Le Sénat était jusqu’à hier la seule institution à avoir survécu à la suspension de la Constitution. On pensait que l’armée, traditionnellement proche des opposants - les chemises jaunes - qui contrôle cette Assemblée, l'avait gardé pour préserver une apparence de légitimité, un premier ministre « technique », neutre, d’ici quelques jours ou quelques semaines. Mais non, le Sénat a été dissout vendredi . David Camroux, chercheur au CERI / Sciences Po , se dit « surpris » de cette décision. « Je pensais qu’il fallait au moins une institution civile - entre guillemets – légitime », avoue le chercheur, d’autant qu’au sein du Sénat, qui est à moitié nommé, « la majorité est dans les mains de l’opposition parlementaire proche du Parti démocrate, et proche des chemises jaunes ».

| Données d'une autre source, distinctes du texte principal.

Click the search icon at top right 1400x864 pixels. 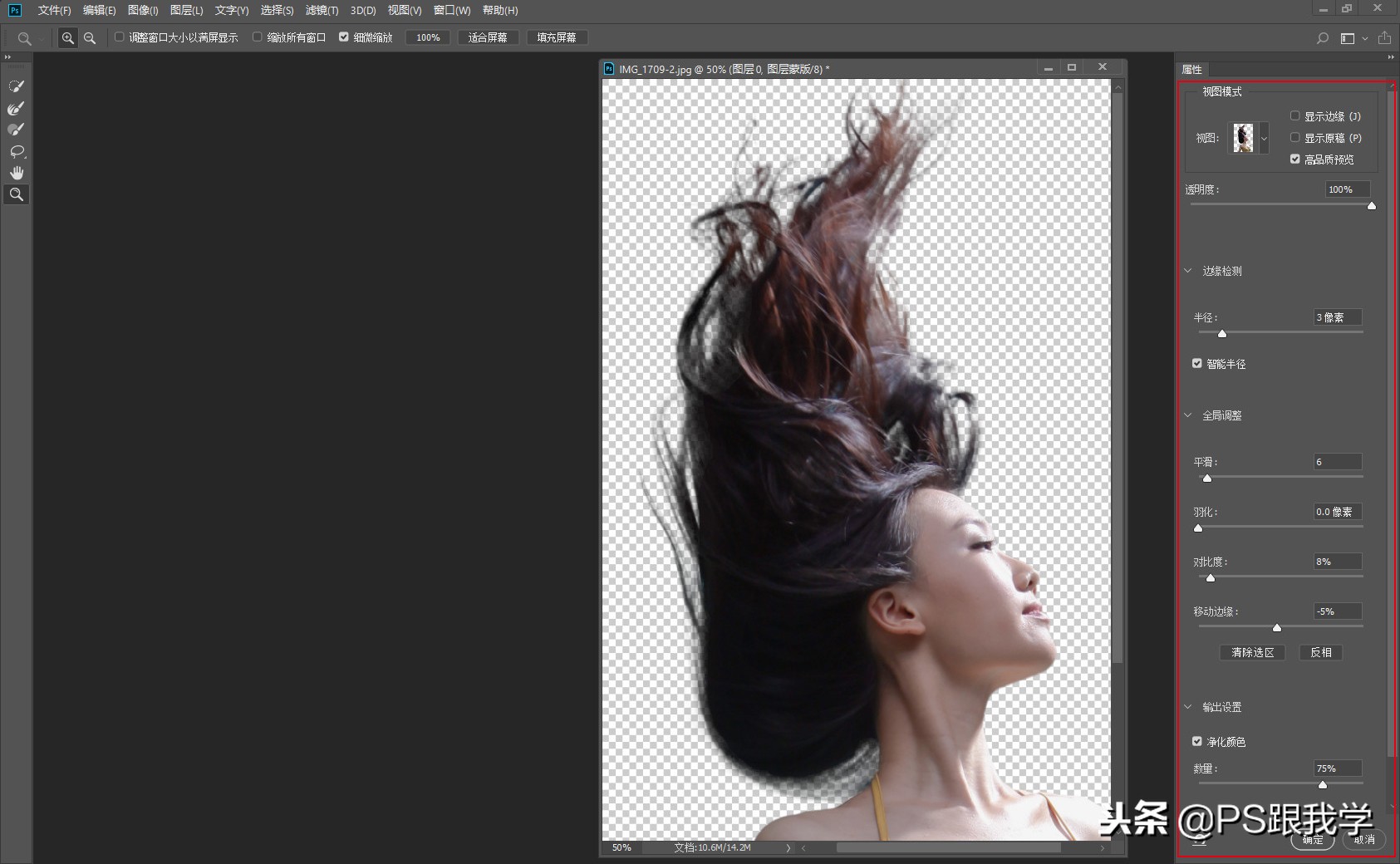[1321, 37]
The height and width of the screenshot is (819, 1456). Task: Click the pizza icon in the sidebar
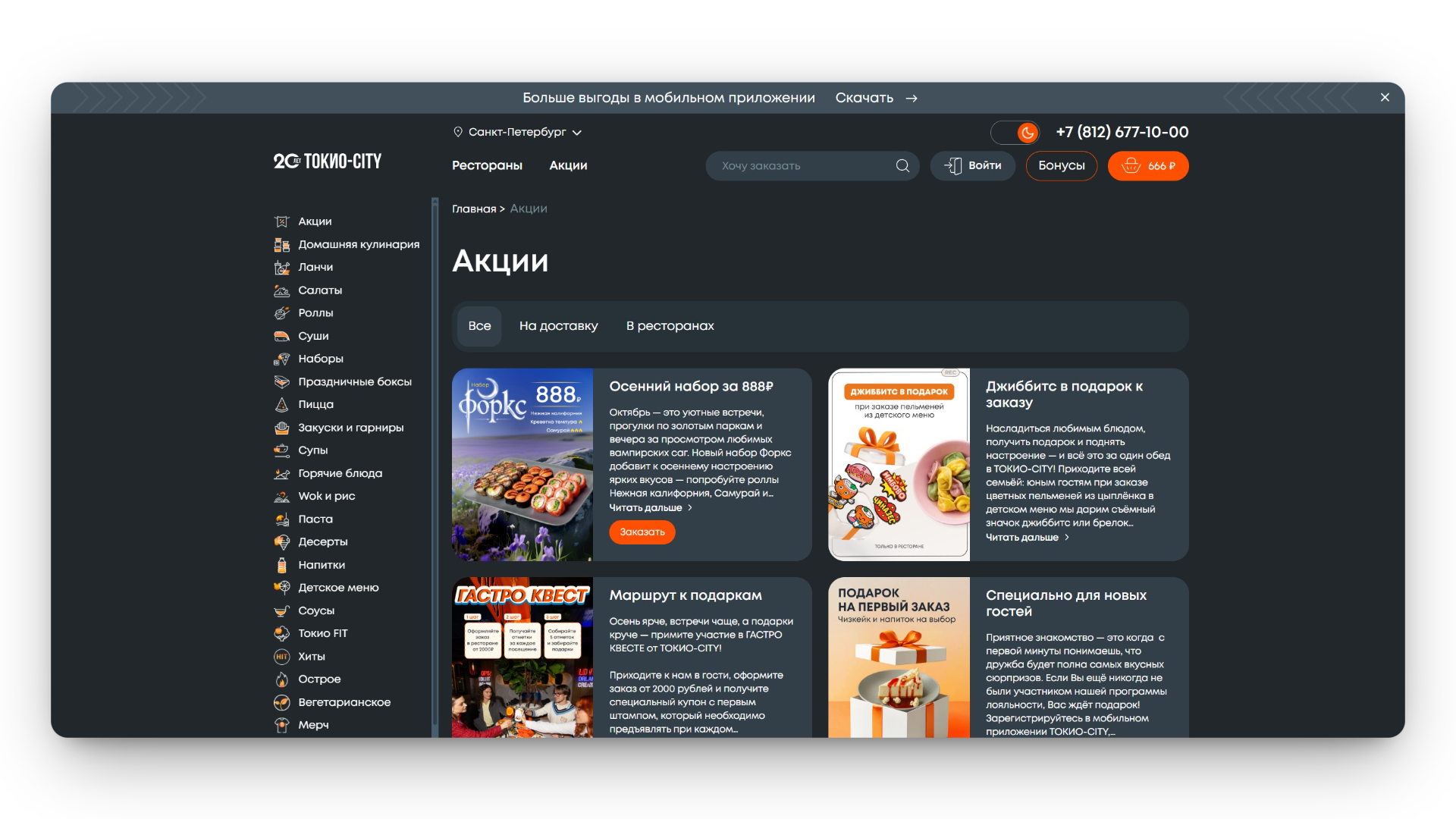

Avec la dissolution du Sénat, le général Prayuth Chan-ocha, qui s’était déjà proclamé Premier ministre, récupère le pouvoir législatif. De fait, ce coup d’Etat se différencie de plus en plus de celui de 2006. Il y a huit ans, les militaires avaient annoncé qu’ils rendraient le pouvoir rapidement. Cette fois, on n’a encore rien entendu de tel.
La junte prépare l'après Bhumibol
De plus, Prayuth Chan-ocha a envoyé une lettre au secrétaire personnel du roi Bhumibol, pour demander que celui-ci – au sommet de la monarchie constitutionnelle thaïlandaise-, approuve le nouveau régime militaire. Une manœuvre qui a, là encore, surpris David Camroux. Cette lettre de Prayuth Chan-ocha « ne demandait pas à voir [le roi], pour demander son approbation, mais simplement [d’]informer indirectement le roi qu’il y a eu un coup d’Etat. » Pour ce chercheur spécialiste de la Thaïlande, « la famille royale semble être en jeu » et les derniers développements indiquent que l’objectif de la junte militaire est de « mettre en place un système politique, pour après le décès du roi Bhumibol », dans le but de « préserver les intérêts de l’establishment à Bangkok, avec les militaires, les hauts fonctionnaires, les chemises jaunes… Pour, justement, mettre en place des garde-fous. Car, après le décès du roi, un gouvernement de la mouvance de Takhsin Shinawatra, même s’il revient au pouvoir, ne sera pas en mesure de gouverner. »
Politiques et intellectuels ciblés
Ce samedi, l’armée a convoqué 35 intellectuels et militants associatifs, la plupart connus pour leurs critiques de la monarchie ou du coup d’Etat. Peu ont répondu à cette invitation, de peur d'être arrêtés comme l'ont été vendredi l’ancienne Première ministre Yingluck Shinawatra et une partie des autres politiques convoqués, eux aussi, au siège du nouveau pouvoir. L'armée a d’ailleurs refusé de dire combien de personnes avaient été arrêtées. En tout cas, il semble, là encore, que les détentions soient beaucoup plus nombreuses qu’en 2006. Certains parlent déjà de purge. Il y a encore eu des manifestations, samedi à Bangkok. Quelques centaines de personnes à chaque fois et peu d'arrestations : armée et police se sont surtout bornées à filmer les manifestants.